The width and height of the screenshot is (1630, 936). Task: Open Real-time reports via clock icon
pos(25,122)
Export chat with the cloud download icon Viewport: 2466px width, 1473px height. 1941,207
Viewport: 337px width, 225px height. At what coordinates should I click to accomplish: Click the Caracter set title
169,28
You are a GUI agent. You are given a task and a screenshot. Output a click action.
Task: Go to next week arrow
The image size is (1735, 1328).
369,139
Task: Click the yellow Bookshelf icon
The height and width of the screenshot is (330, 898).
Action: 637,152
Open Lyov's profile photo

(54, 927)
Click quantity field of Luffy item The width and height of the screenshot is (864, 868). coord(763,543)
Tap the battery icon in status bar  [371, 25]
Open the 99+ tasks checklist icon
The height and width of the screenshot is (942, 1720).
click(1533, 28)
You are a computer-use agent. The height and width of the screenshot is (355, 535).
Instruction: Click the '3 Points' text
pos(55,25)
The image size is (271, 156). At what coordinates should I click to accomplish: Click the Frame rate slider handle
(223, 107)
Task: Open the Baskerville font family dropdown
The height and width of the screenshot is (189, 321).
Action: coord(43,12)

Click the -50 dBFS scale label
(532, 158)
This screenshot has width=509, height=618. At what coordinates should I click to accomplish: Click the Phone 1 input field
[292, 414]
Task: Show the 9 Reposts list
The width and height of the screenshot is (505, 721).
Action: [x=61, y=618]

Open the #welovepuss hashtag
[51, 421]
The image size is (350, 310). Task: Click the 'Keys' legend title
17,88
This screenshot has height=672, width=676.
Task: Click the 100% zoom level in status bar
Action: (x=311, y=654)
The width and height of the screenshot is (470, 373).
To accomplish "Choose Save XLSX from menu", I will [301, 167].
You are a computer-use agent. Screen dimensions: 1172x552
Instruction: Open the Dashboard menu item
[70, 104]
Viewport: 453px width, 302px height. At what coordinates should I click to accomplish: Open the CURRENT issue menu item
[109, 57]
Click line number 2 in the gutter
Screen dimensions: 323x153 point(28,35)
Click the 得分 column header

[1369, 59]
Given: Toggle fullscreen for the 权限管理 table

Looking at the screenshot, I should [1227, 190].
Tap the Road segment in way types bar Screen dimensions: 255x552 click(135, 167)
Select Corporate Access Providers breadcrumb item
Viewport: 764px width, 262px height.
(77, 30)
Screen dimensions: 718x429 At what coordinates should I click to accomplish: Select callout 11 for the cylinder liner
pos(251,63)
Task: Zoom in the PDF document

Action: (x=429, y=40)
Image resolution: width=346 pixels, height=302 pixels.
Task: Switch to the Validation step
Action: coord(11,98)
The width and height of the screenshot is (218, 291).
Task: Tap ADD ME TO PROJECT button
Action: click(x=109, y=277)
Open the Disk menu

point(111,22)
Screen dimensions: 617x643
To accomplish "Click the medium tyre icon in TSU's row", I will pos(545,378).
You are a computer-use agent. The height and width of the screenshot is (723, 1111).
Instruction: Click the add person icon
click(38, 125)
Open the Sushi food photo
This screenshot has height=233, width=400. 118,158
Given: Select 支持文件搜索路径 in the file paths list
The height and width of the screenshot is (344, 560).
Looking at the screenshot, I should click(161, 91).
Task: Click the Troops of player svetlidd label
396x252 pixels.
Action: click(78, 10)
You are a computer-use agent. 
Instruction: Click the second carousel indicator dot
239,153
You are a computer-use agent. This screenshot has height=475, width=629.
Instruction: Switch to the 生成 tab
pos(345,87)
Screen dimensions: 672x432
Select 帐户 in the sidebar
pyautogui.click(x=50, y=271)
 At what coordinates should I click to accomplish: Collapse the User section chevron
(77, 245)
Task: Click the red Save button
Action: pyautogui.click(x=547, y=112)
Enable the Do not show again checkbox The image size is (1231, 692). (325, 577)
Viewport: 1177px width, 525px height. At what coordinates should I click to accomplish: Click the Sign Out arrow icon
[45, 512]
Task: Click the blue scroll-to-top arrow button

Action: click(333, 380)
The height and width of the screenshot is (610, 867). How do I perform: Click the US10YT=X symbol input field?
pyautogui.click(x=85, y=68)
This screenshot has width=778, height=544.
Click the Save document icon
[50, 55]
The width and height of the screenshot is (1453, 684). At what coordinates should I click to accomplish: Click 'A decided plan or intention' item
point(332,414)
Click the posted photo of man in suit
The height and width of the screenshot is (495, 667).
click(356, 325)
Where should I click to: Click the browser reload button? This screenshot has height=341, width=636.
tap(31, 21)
::::::::
Substitute "Bookcase" for "Bookshelf" in the data above and reproduce every line with no other change.

• **Completed exercise**
The width and height of the screenshot is (1630, 936). Task: Open Real-time reports via clock icon
pos(25,122)
Export chat with the cloud download icon Viewport: 2466px width, 1473px height. 1941,207
Viewport: 337px width, 225px height. At what coordinates should I click to accomplish: Click the Caracter set title
169,28
You are a GUI agent. You are given a task and a screenshot. Output a click action.
Task: Go to next week arrow
The image size is (1735, 1328).
369,139
Task: Click the yellow Bookcase icon
The height and width of the screenshot is (330, 898).
Action: 637,152
Open Lyov's profile photo

(54, 927)
Click quantity field of Luffy item The width and height of the screenshot is (864, 868). coord(763,543)
Tap the battery icon in status bar  [371, 25]
Open the 99+ tasks checklist icon
The height and width of the screenshot is (942, 1720).
click(1533, 28)
You are a computer-use agent. The height and width of the screenshot is (355, 535).
Instruction: Click the '3 Points' text
pos(55,25)
The image size is (271, 156). At what coordinates should I click to accomplish: Click the Frame rate slider handle
(223, 107)
Task: Open the Baskerville font family dropdown
The height and width of the screenshot is (189, 321).
Action: coord(43,12)

Click the -50 dBFS scale label
(532, 158)
This screenshot has width=509, height=618. At what coordinates should I click to accomplish: Click the Phone 1 input field
[292, 414]
Task: Show the 9 Reposts list
The width and height of the screenshot is (505, 721).
Action: [x=61, y=618]

Open the #welovepuss hashtag
[51, 421]
The image size is (350, 310). Task: Click the 'Keys' legend title
17,88
This screenshot has height=672, width=676.
Task: Click the 100% zoom level in status bar
Action: (x=311, y=654)
The width and height of the screenshot is (470, 373).
To accomplish "Choose Save XLSX from menu", I will [301, 167].
You are a computer-use agent. Screen dimensions: 1172x552
Instruction: Open the Dashboard menu item
[70, 104]
Viewport: 453px width, 302px height. At what coordinates should I click to accomplish: Open the CURRENT issue menu item
[109, 57]
Click line number 2 in the gutter
Screen dimensions: 323x153 point(28,35)
Click the 得分 column header

[1369, 59]
Given: Toggle fullscreen for the 权限管理 table

Looking at the screenshot, I should [1227, 190].
Tap the Road segment in way types bar Screen dimensions: 255x552 click(135, 167)
Select Corporate Access Providers breadcrumb item
Viewport: 764px width, 262px height.
(77, 30)
Screen dimensions: 718x429 At what coordinates should I click to accomplish: Select callout 11 for the cylinder liner
pos(251,63)
Task: Zoom in the PDF document

Action: (x=429, y=40)
Image resolution: width=346 pixels, height=302 pixels.
Task: Switch to the Validation step
Action: coord(11,98)
The width and height of the screenshot is (218, 291).
Task: Tap ADD ME TO PROJECT button
Action: click(x=109, y=277)
Open the Disk menu

point(111,22)
Screen dimensions: 617x643
To accomplish "Click the medium tyre icon in TSU's row", I will pos(545,378).
You are a computer-use agent. The height and width of the screenshot is (723, 1111).
Instruction: Click the add person icon
click(38, 125)
Open the Sushi food photo
This screenshot has height=233, width=400. 118,158
Given: Select 支持文件搜索路径 in the file paths list
The height and width of the screenshot is (344, 560).
Looking at the screenshot, I should click(161, 91).
Task: Click the Troops of player svetlidd label
396x252 pixels.
Action: click(78, 10)
You are a computer-use agent. 
Instruction: Click the second carousel indicator dot
239,153
You are a computer-use agent. This screenshot has height=475, width=629.
Instruction: Switch to the 生成 tab
pos(345,87)
Screen dimensions: 672x432
Select 帐户 in the sidebar
pyautogui.click(x=50, y=271)
 At what coordinates should I click to accomplish: Collapse the User section chevron
(77, 245)
Task: Click the red Save button
Action: pyautogui.click(x=547, y=112)
Enable the Do not show again checkbox The image size is (1231, 692). (325, 577)
Viewport: 1177px width, 525px height. At what coordinates should I click to accomplish: Click the Sign Out arrow icon
[45, 512]
Task: Click the blue scroll-to-top arrow button

Action: click(333, 380)
The height and width of the screenshot is (610, 867). How do I perform: Click the US10YT=X symbol input field?
pyautogui.click(x=85, y=68)
This screenshot has width=778, height=544.
Click the Save document icon
[50, 55]
The width and height of the screenshot is (1453, 684). At what coordinates should I click to accomplish: Click 'A decided plan or intention' item
point(332,414)
Click the posted photo of man in suit
The height and width of the screenshot is (495, 667).
click(356, 325)
Where should I click to: Click the browser reload button? This screenshot has height=341, width=636.
tap(31, 21)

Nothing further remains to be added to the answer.